What is an emulator?
An emulator, as the term suggests, emulates the device software and hardware on a desktop PC, or as part of a cloud testing platform. It recreates the device (hardware and software) on a host machine. This re-implementation of the mobile software is typically written in a machine-level assembly language, an example is the Android (SDK) emulator.
A simulator, on the other hand, delivers a replica of a phone’s user interface, and does not represent its hardware. It does not run the real device OS; rather, it’s a partial re-implementation of the operating system written in a high-level language. The iOS simulator for Apple devices is one such example.
Mobile emulators versus real devices
Mobile emulators are software-driven and therefore much faster to provision than real devices. Additionally, they enable parallel testing, and test automation via external frameworks like Appium. Selenium revolutionized the world of web app testing by pioneering browser-based test automation. Today, Appium is its counterpart for mobile app testing. Appium uses the same WebDriver API that powers Selenium, and enables automation of native, hybrid, and mobile web apps. This brings huge improvements in the speed of tests for organizations coming from the manual world of testing on real devices.

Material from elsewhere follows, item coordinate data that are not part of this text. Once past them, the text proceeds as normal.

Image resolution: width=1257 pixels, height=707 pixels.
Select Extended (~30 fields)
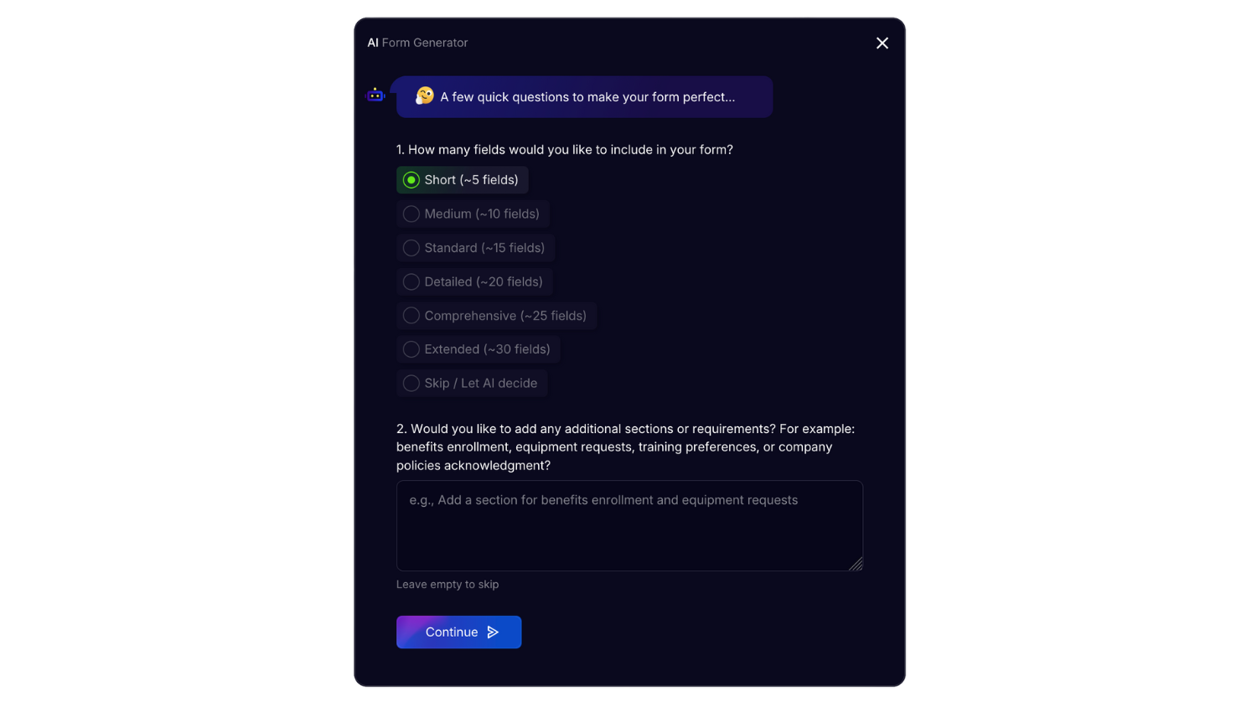(x=478, y=349)
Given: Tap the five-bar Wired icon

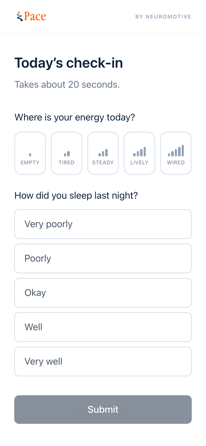Looking at the screenshot, I should tap(176, 151).
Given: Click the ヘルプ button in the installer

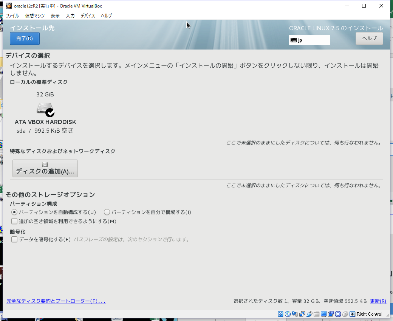Looking at the screenshot, I should 369,38.
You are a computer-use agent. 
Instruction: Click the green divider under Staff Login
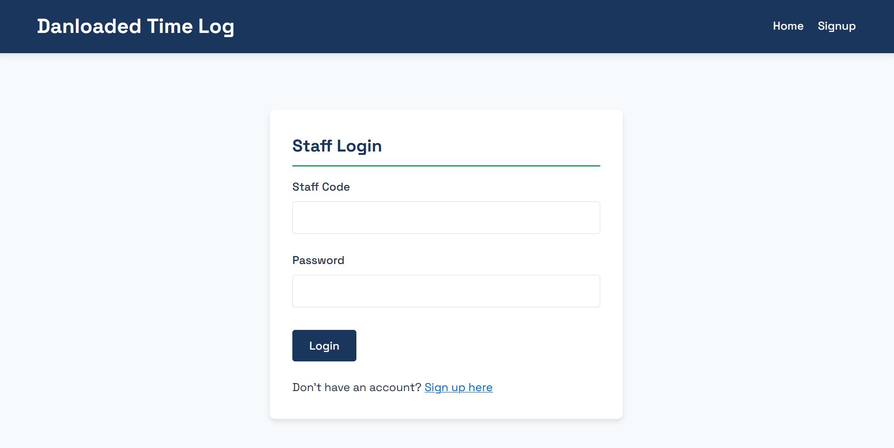(x=446, y=166)
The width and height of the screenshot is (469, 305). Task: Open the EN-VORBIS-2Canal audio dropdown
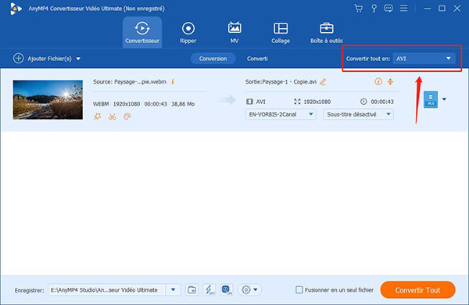tap(281, 114)
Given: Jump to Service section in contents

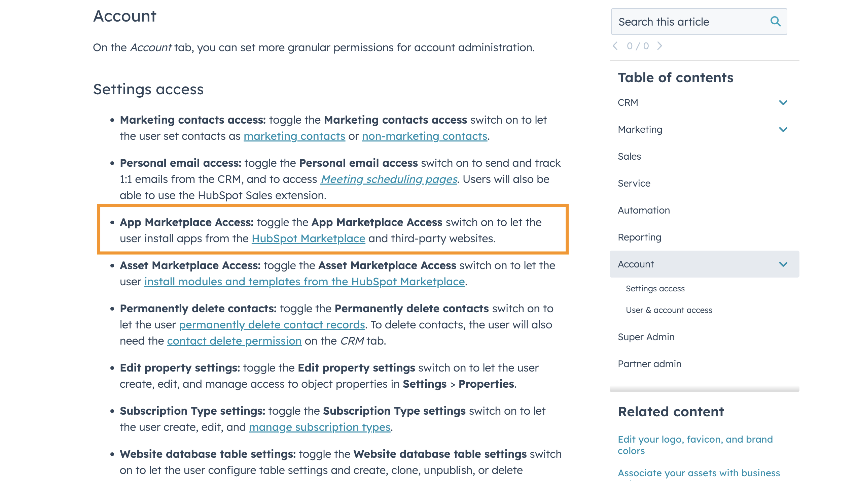Looking at the screenshot, I should [634, 183].
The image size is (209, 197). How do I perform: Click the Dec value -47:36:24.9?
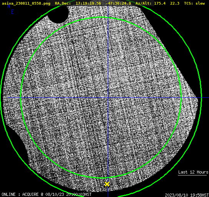118,3
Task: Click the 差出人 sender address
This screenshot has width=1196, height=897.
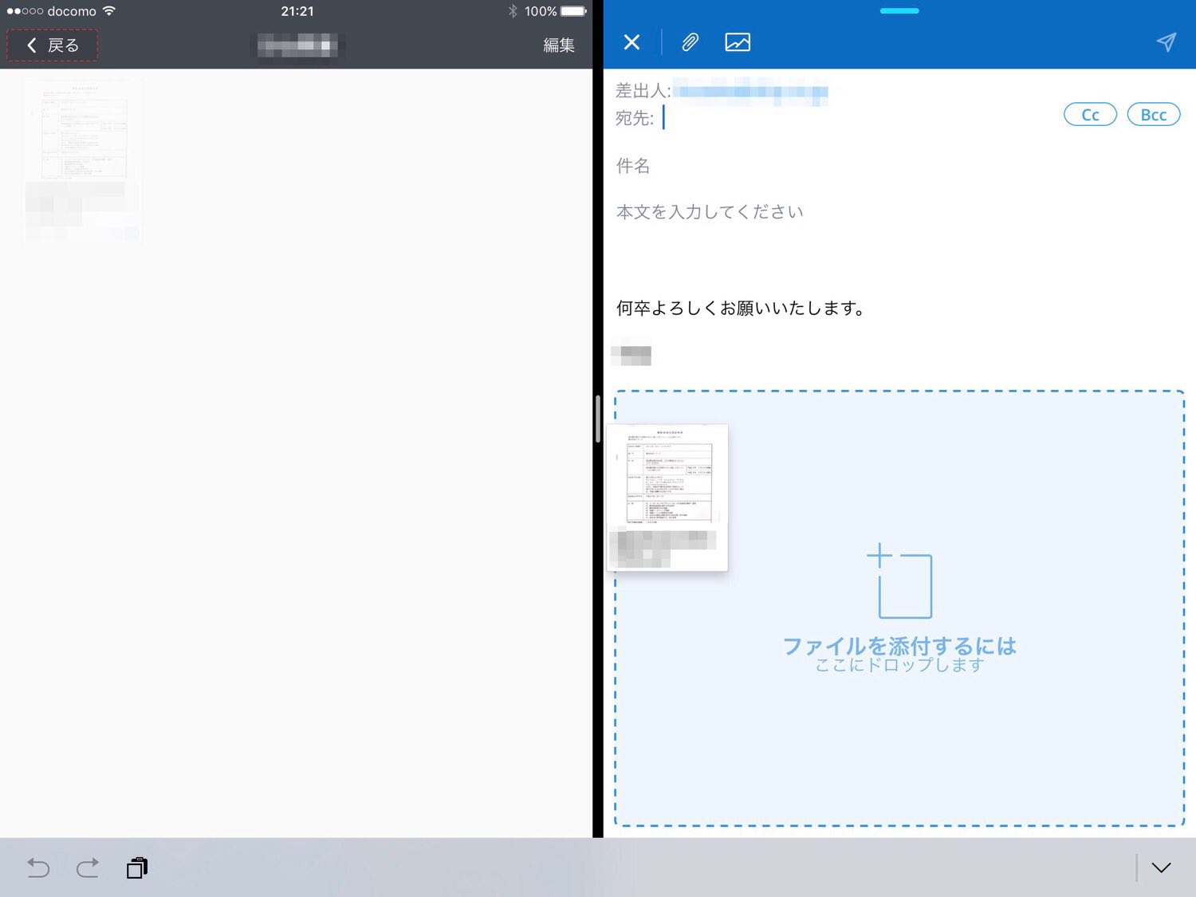Action: (749, 92)
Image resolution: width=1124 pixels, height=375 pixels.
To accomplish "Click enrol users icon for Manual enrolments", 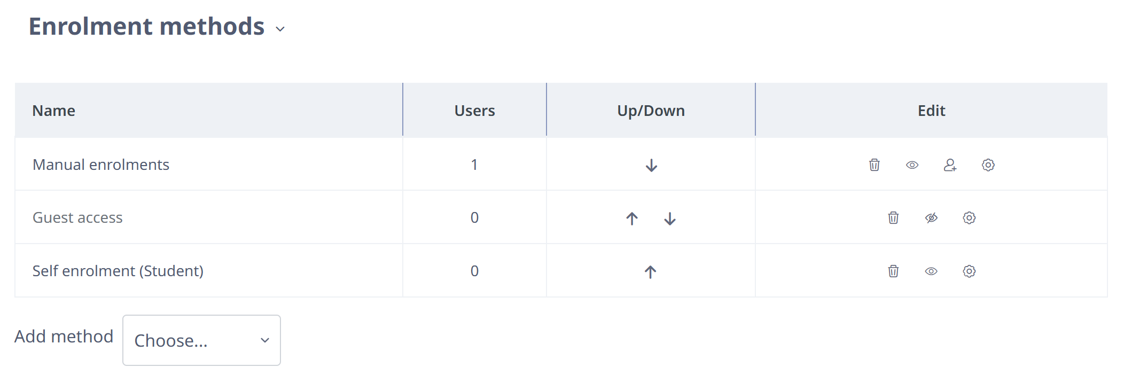I will click(950, 165).
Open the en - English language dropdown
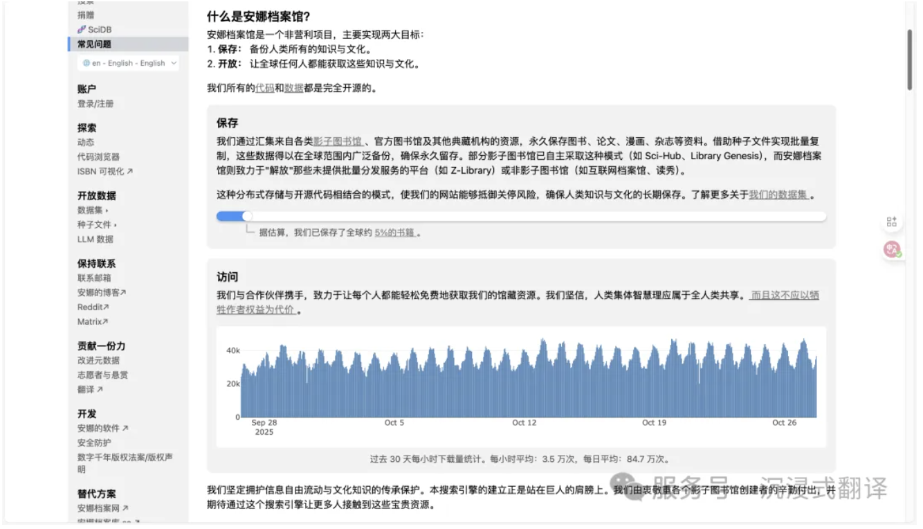This screenshot has width=923, height=529. point(129,63)
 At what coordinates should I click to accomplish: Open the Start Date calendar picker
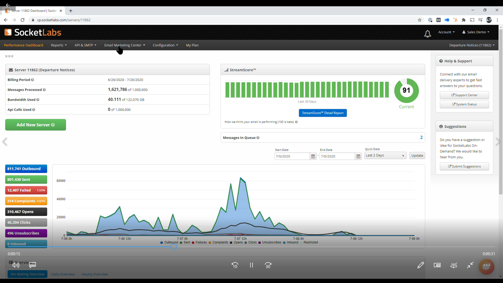pos(313,156)
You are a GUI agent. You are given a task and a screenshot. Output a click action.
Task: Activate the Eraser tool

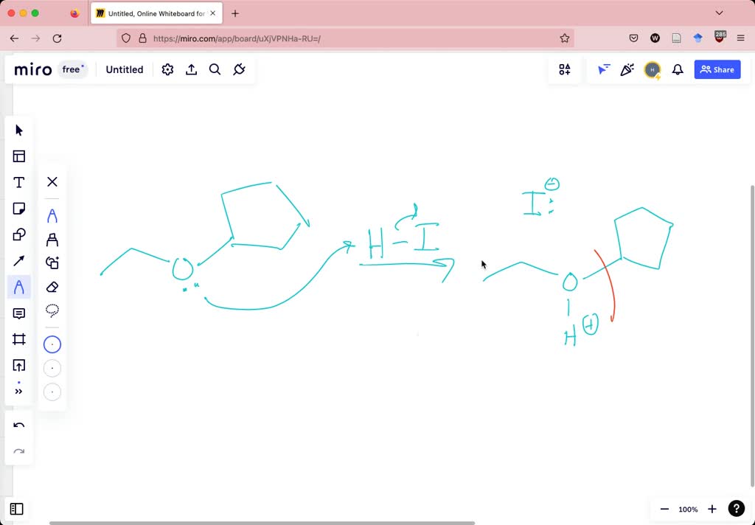coord(52,287)
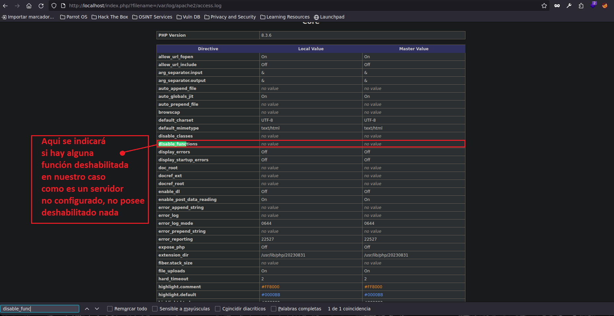Open the Learning Resources bookmark folder
614x316 pixels.
pyautogui.click(x=285, y=17)
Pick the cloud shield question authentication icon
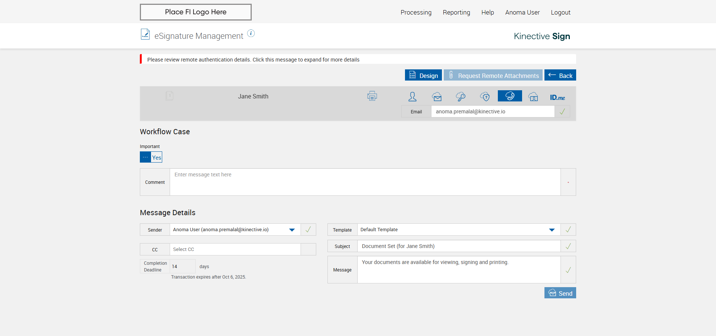Screen dimensions: 716x336 coord(485,97)
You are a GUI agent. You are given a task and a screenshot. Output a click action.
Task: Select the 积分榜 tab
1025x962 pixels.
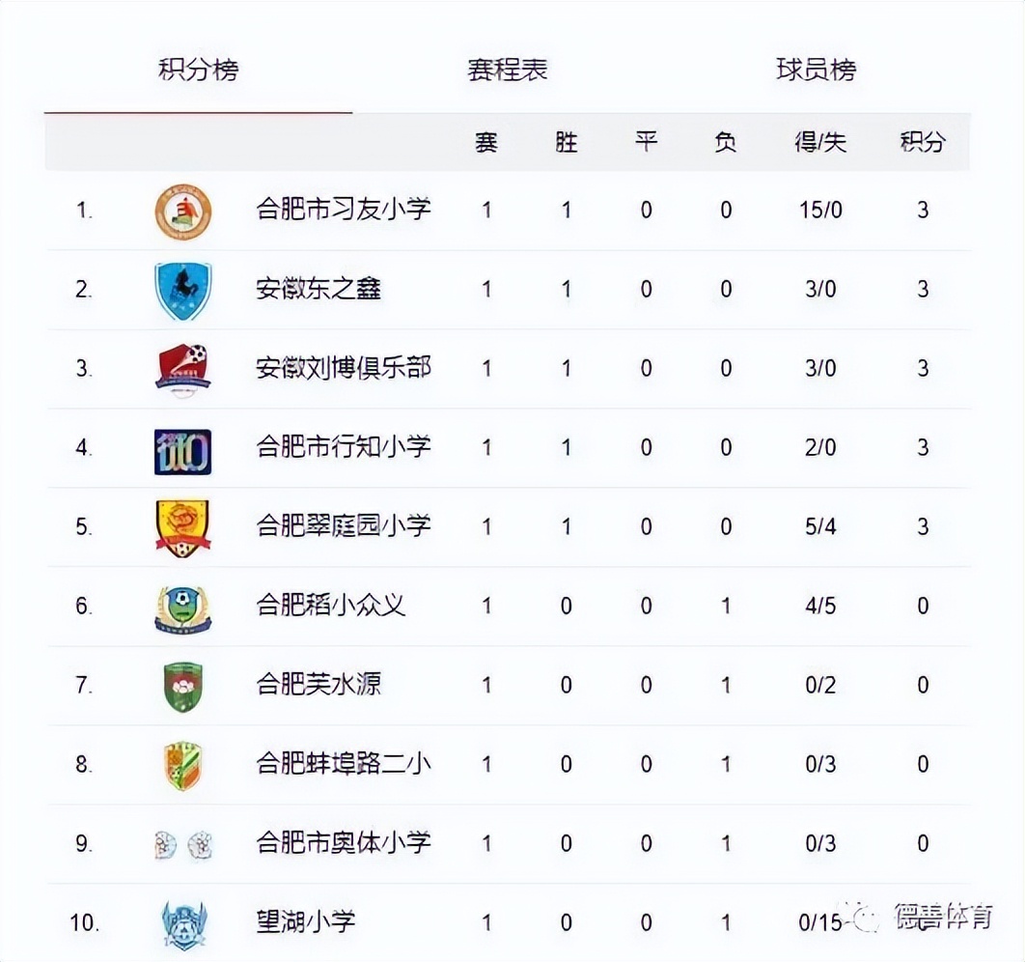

However, QA teams that start to use only mobile emulators may swing to the other extreme of stopping all testing on real devices. While this speeds up the testing process, it comes with a critical drawback — emulators can’t fully replicate device hardware. This makes it difficult to test against real-world scenarios using a mobile emulator. Issues related to the kernel code, the amount of memory on a device, the Wi-Fi chip, and other device-specific features can’t be replicated on an emulator. It’s not enough to test on emulators alone. Real devices are an important part of the QA process.
Emulators & real devices - better together
Today, organizations fall under one of two extremes. They either rely only on real devices, or only on mobile emulators for their QA. Some organizations test exclusively on real devices with the assumption that they aren’t compromising on the quality of their tests, while other organizations test exclusively on emulators because they are faster than real devices, easier to maintain, and cost much less. However, both of these extremes are a compromise. Real devices have drawbacks in terms of scalability and cost. Though emulators are an improvement on real devices, they are unable to deliver a real-world testing environment.
The ideal QA strategy employs a mix of mobile emulators and real devices. This option addresses the scalability and cost inefficiencies that come with real devices, while retaining the ability to test under real usage conditions. It provides the best of both worlds.